- **WORK TO COMPLETE**
Locate every line in the items below that contains the word "Click", and copy each of those lines unchanged.

** start DATA SHOWN **

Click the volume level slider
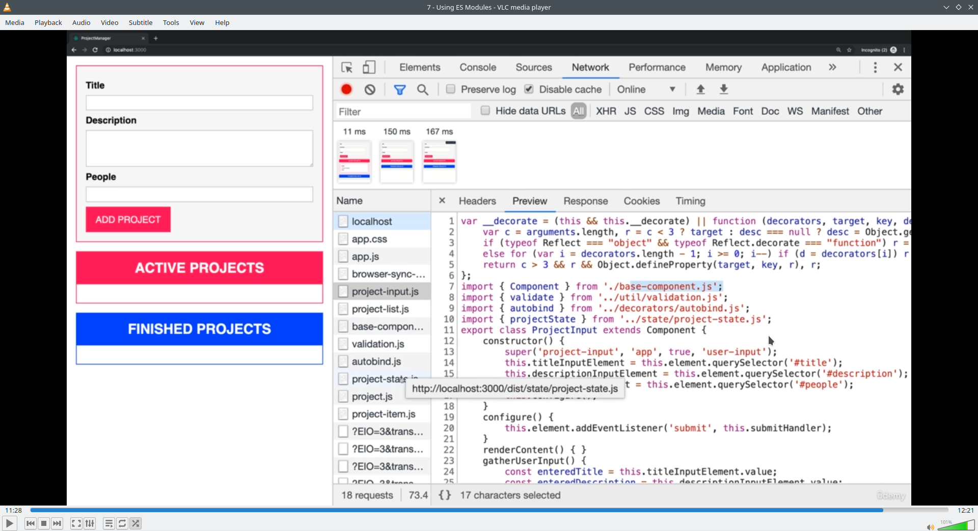The image size is (978, 531). [956, 525]
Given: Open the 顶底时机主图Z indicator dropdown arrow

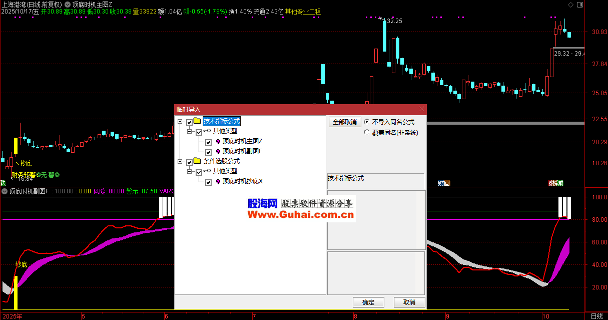Looking at the screenshot, I should [x=68, y=4].
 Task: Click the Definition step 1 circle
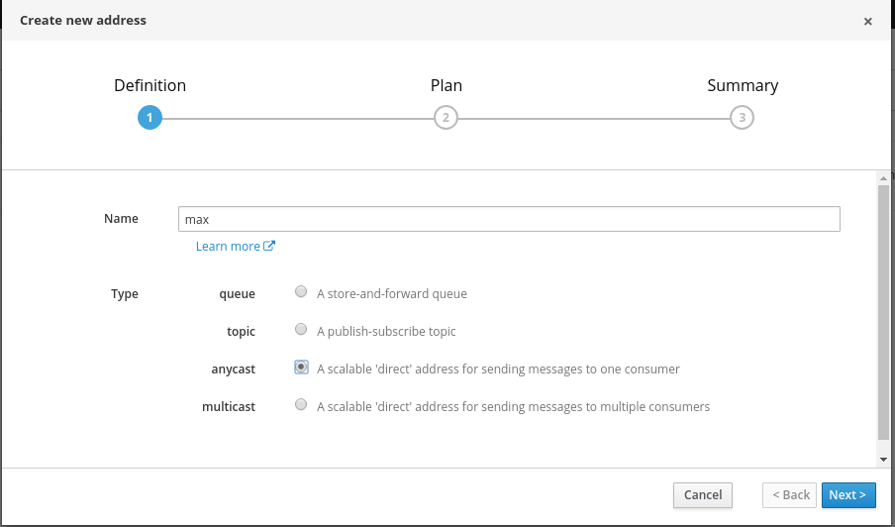[149, 118]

** end DATA SHOWN **

- **THE REPLY**
Click the volume level slider
 Task: Click the Definition step 1 circle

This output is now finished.